There are also six regional bodies that accredit pharmacy schools:
- Western Association of Schools and Colleges
- Northwest Association of Schools and Colleges
- Middle State Association of Colleges and Schools
- New England Association of Schools and Colleges
- Southern Association of Colleges and Schools
- North Central Association of Colleges and Schools
Schools may be awarded two types of accreditation status: full accreditation and pre-accreditation. For a school to be fully accredited, the ACPE must deem that the program conforms to the standards and guidelines set out by the ACPE, including appropriateness of program mission, the capability to meet its mission, evidence that educational outcomes are being met, and the good-faith guarantee that the program will continue to uphold those standards. Programs that are awarded pre-accreditation status are typically recently started professional programs that have no students enrolled but that do have a dean (pre-candidate), or new programs that have students enrolled but that have not yet had a graduating class (candidate).
The ACPE lists the standards by which pharmacy schools are evaluated. These are:
- Standards for Mission, Planning, and Assessment
- Standards for Organization and Administration
- Standards for Curriculum
- Standards for Students
- Standards for Faculty
- Standards for Library and Educational Resources
- Standards for Physical and Practice Facilities
- Standards for Financial Resources
Accreditation assures that the student receives the education and experience necessary to apply for licensure. While individual states have different licensing requirements, it is presumed that someone graduating from an accredited university has, at least, met the educational requirements for licensure.

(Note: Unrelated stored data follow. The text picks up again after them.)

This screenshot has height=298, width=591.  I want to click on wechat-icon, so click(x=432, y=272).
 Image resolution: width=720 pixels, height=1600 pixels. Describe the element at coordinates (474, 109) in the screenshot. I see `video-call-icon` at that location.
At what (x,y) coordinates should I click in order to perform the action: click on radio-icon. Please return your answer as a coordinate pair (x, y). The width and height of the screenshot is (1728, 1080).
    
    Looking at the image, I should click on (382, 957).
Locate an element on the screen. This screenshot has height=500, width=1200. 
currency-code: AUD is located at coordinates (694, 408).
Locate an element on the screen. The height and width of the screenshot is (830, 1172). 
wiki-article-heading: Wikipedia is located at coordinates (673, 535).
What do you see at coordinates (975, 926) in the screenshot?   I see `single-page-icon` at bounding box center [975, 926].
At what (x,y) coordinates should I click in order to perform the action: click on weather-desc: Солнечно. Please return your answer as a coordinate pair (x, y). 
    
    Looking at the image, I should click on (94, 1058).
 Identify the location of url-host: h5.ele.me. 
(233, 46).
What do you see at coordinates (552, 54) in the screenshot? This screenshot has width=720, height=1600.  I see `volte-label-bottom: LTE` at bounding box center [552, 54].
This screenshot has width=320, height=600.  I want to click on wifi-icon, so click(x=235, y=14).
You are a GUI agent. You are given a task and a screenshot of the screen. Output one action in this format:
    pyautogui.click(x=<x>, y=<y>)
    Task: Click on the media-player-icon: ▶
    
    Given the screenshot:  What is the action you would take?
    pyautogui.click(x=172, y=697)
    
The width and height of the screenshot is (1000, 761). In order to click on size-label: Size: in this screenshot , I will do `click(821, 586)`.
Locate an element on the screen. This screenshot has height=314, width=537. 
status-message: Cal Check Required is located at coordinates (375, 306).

In order to qualify for government student loans, a student must be attending an accredited university. While there are other grants, scholarships, and loans that may be available to those attending a non-accredited university, the greatest resource, government loans, will be unavailable. Likewise, schools wanting funding for education will be denied government funding if they are not accredited.
Perhaps the most important benefit to attending an accredited school is that the accreditation speaks to the quality of the education. These schools have met the standards dictated by the ACPE and have the resources to continue to meet those standards.
When pursuing a PharmD degree, it is important that one consider whether one’s school is accredited. The accreditation speaks to the quality of the education, the availability of student loans, and the availability of federal funding for the pharmacy school program.